These days it is not uncommon to turn on your game console and come across a page asking you to update the installed games. This happened to me today and a few games needed to download additional data, which means hundreds of gigabytes were spent doing so. But while this process was running automatically, my main concern was how long it would take to update all of these games and how much memory would take up my console. But I did not even think about how the transfer of all this data on the network would affect it. Obviously, when you do not see something, you do not think about it.

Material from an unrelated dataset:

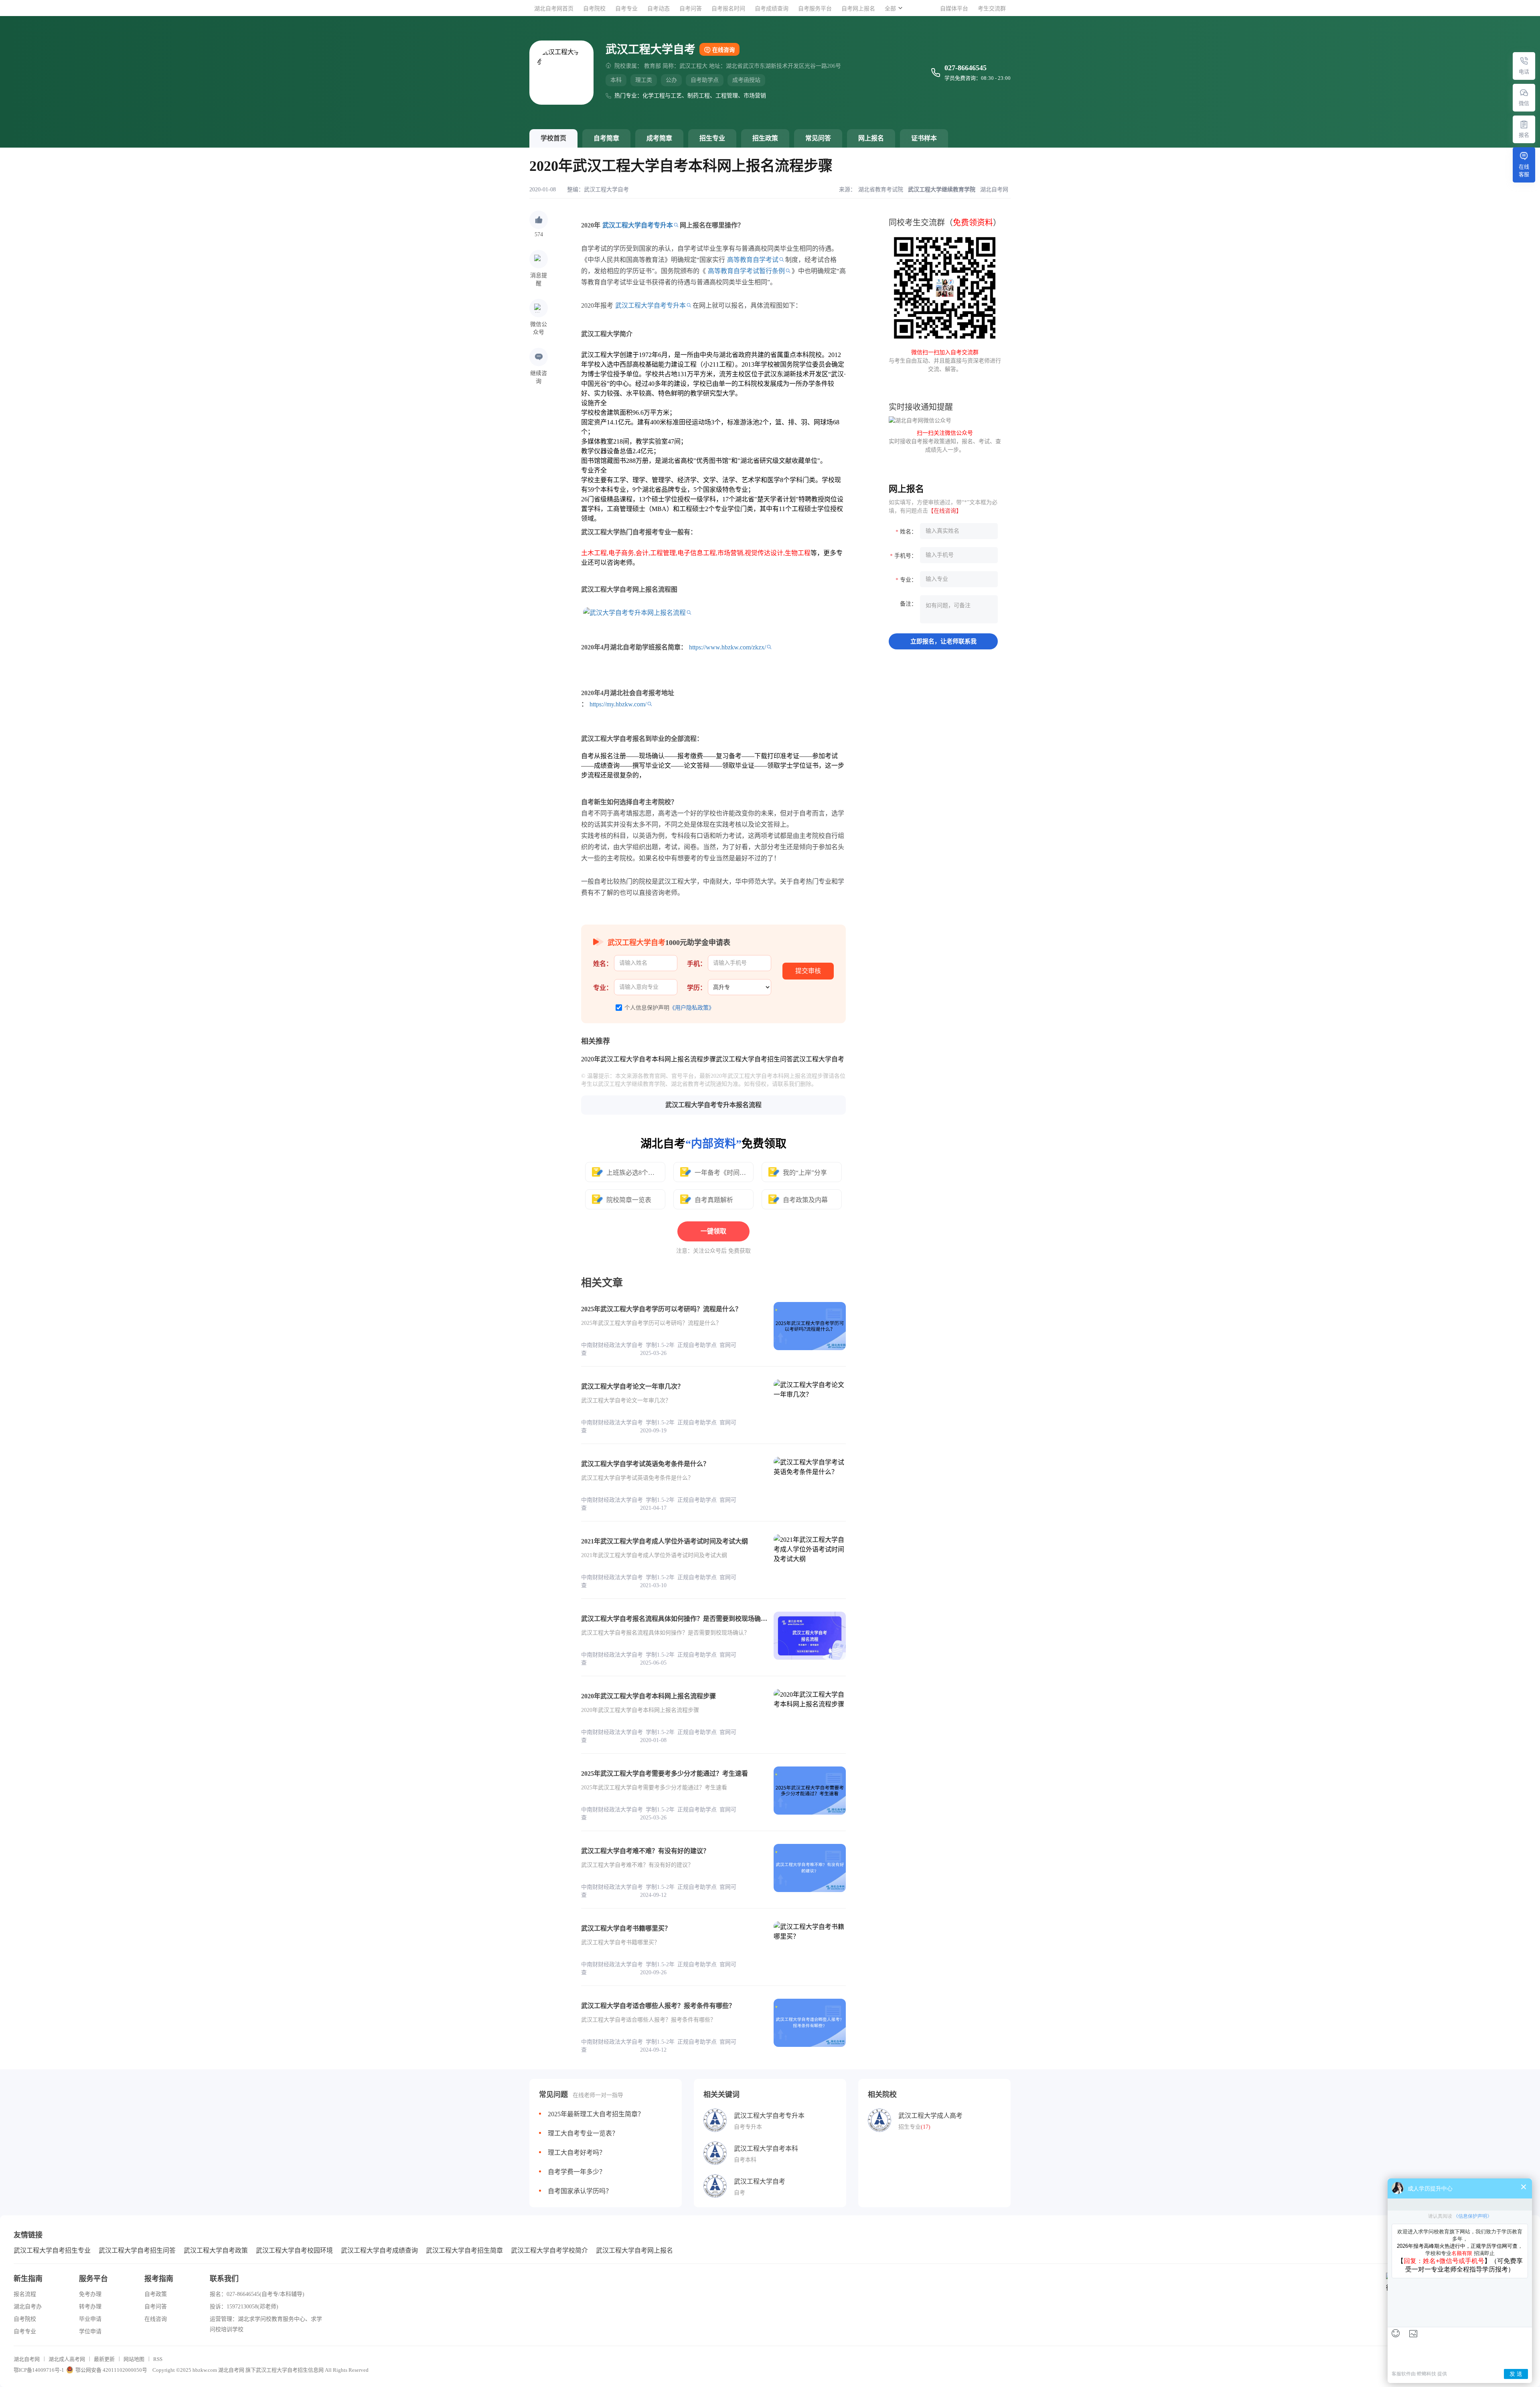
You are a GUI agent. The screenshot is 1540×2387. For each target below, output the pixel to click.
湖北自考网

But do you know how much you use the Internet every month? It is very difficult to find accurate statistics for this. For example, when I checked my consumption for the last 7 days, I saw that it is a little lower than 110 GB. This is certainly not a high number, especially for someone who writes about video games and has a lot of downloads. Download 55 GB for Cyberpunk 2077. There were other new games that needed updates. With these descriptions, my consumption was easily multiplied. Or, for example, like millions of other gamers, I could download Call of Duty: Warzone, which is 100GB in size and comes with regular updates. What I want to say is that consuming a lot of data for gaming in 2021 is not strange or unexpected.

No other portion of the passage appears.